There is something rude about withdrawing into a bubble, excluding yourself from what’s going on and embrace your own world. I think I pay attention, but sometimes the person next to me plucks the pen out of my hand to add something he or she thinks is funny or something I have missed or left out. For a split second I realize I to some extent entertain those surrounding me, as well as myself.
I searched on Wikipedia for doodling. It says that:

A doodle is an unfocused or unconscious drawing made while a person's attention is otherwise occupied. Doodles are simple drawings that can have concrete representational meaning or may just be abstract shapes.

Stereotypical examples of doodling are found in school notebooks, often in the margins, drawn by students daydreaming or losing interest during class. Other common examples of doodling are produced during long telephone conversations if a pen and paper are available.

Popular kinds of doodles include cartoon versions of teachers or companions in a school, famous TV or comic characters, invented fictional beings, landscapes, geometric shapes and patterns, textures, banners with legends, and animations made by drawing a scene sequence in various pages of a book or notebook. Many geometric doodles are really subdivision rules, where you repeat the same pattern over and over in a nested way.”

Seems to me my mother and I are classical examples of doodlers.

I am kind of relieved reading this, as I notice (and get confirmation) that I still pay attention, as doodling doesn’t steal my attention. It is rather harmless, as opposed to focusing on a game or a social media. So I stick with my old fashion writing pad.

I found one of my old writing pads the other day. On top of each page there are optimistic headlines in bold size and font, telling what the meeting is about,  but then the rest of the page shows how fidgety my hands really are, and how busy my mind actually is.

## Material provided
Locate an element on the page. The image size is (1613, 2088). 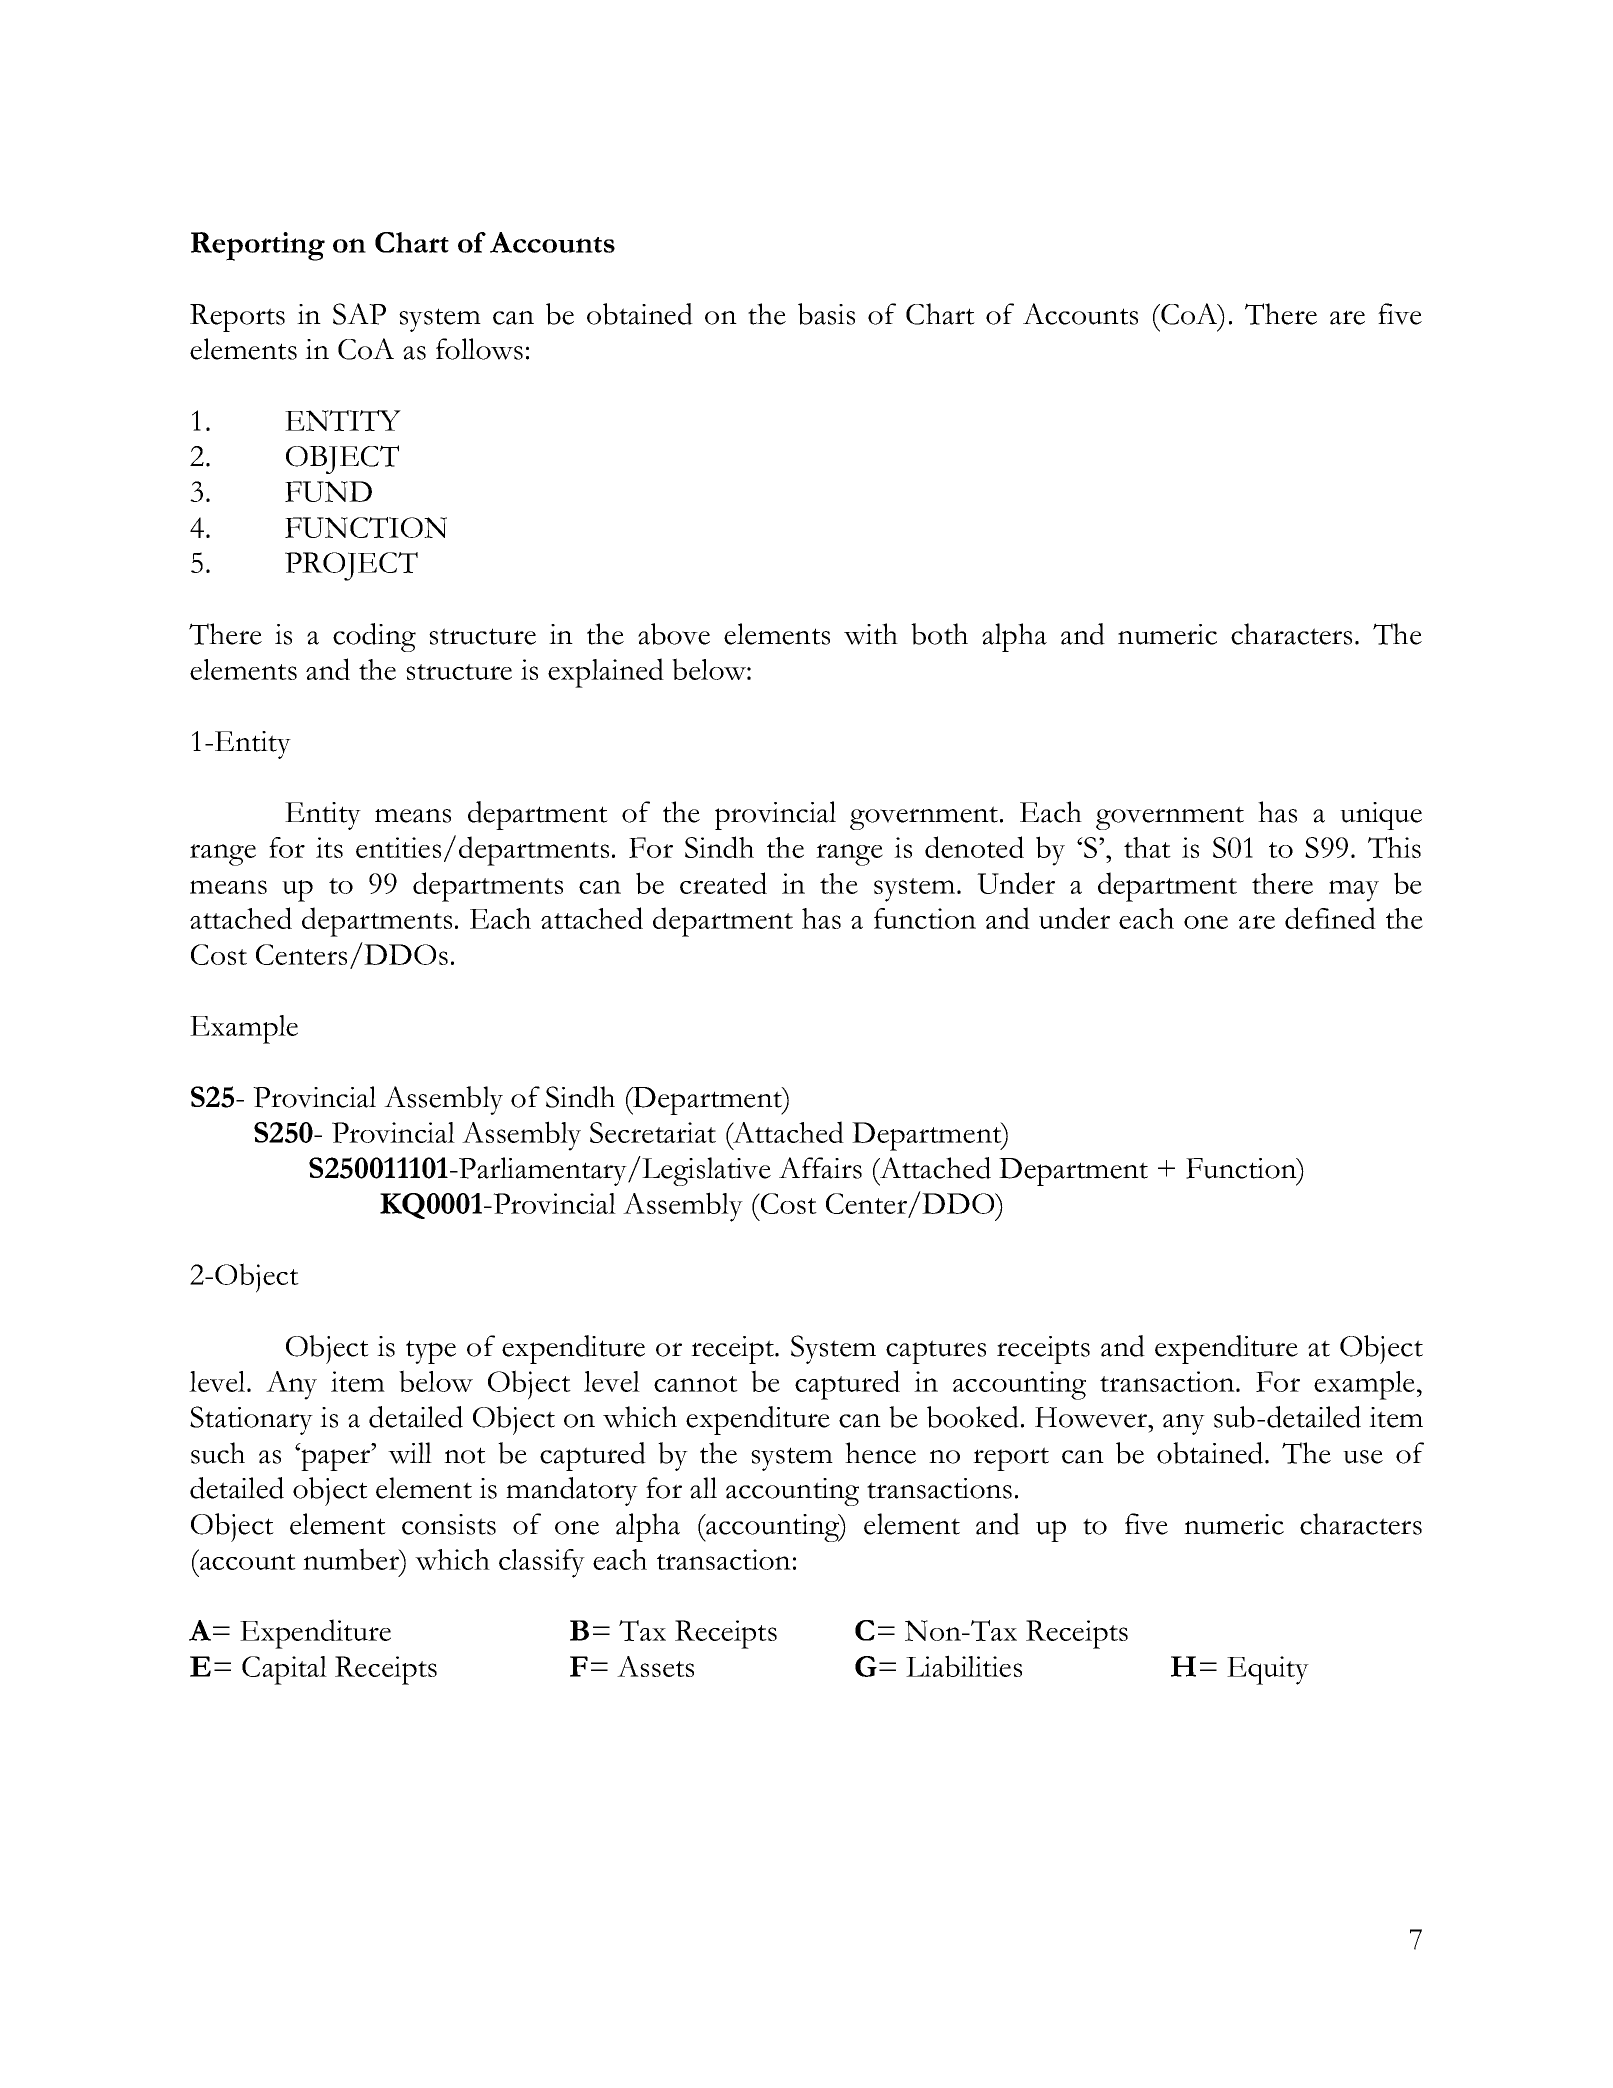
unique is located at coordinates (1381, 816).
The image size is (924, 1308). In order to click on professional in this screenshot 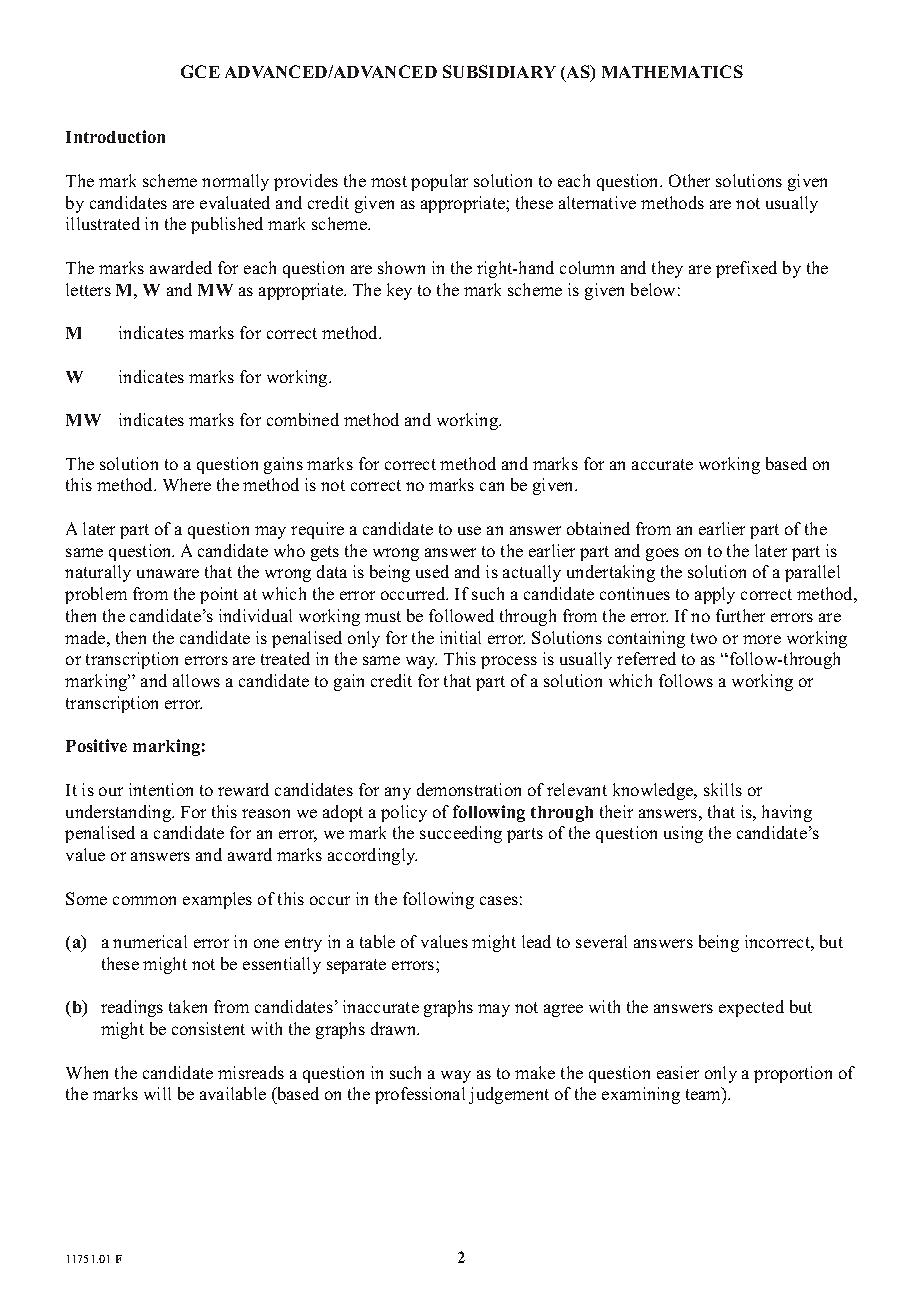, I will do `click(420, 1095)`.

## Set problem 1
In the piece on doodling, what appears at the top of each page of the writer's old writing pad?
## Set problem 2
Pick up the piece on doodling after its final sentence and keep writing in the same voice.

## Exercise result 1
Optimistic headlines in bold that say what the meeting is about.

## Exercise result 2
There are symbols, like a heart, with additional supplemental features: legs, winking eyes, mouth, busy hair, a hat, a big smile… I have drawn caricatures of animals from behind. Entangled flower vines… quite pretty, but totally senseless and absurd. Yet kind of cheerful.

I don’t have any clue where I get it from; I don’t even really know how to draw. Being a teacher I am fully aware that most of us are kind of fully trained pastime psychologists. Well, no one can find out anything about me by trying to do some kind of  interpretation of my doodles. They are, indeed, like Wikipedia says: unfocused and unconscious. It slightly worries me that it takes place when students are daydreaming or losing interest during class, but only slightly.

Since I have this interest in words, I thought I would see what Wikipedia says about daydreaming. There is something romantic about daydreaming, like the beautiful girl; resting her chin in her hand and gazes into nothing. Well, the explaination is not quite that romantic:

“Daydreaming is a short-term detachment from one's immediate surroundings, during which a person's contact with reality is blurred and partially substituted by a visionary fantasy, especially one of happy, pleasant thoughts, hopes or ambitions, imagined as coming to pass, and experienced while awake.

…the characteristic that is common to all forms of daydreaming meets the criteria for mild dissociation.”

Ehm… dissociation? That doesn’t sound very attractive or positive, does it? Again Wikipedia:

"Boredome is whereas anxiety
is a state of uneasiness and apprehension,
boredom is a condition of mental weariness,
listlessness, and discontent. "
“Dissociation is a term in psychology describing a wide array of experiences from mild detachment from immediate surroundings to more severe detachment from physical and emotional experience. It is commonly displayed on a continuum. The major characteristic of all dissociative phenomena involves a detachment from reality – rather than a loss of reality as in psychosis. In mild cases, dissociation can be regarded as a coping mechanism or defense mechanisms in seeking to master, minimize or tolerate stress – including boredom or conflict”.

Further on, as I look up boredom, same source (A tiny bit embarrassing this, as I always tell my students to try other sources than Wikipedia: Find an authentic source, I tell them) with more worrying information:

“Boredom is an emotional state experienced when an individual is left without anything in particular to do, and not interested in their surroundings.”
Did I just now find out why my students are so eager to engage in social medias during my classes? That WORRIES me A LOT!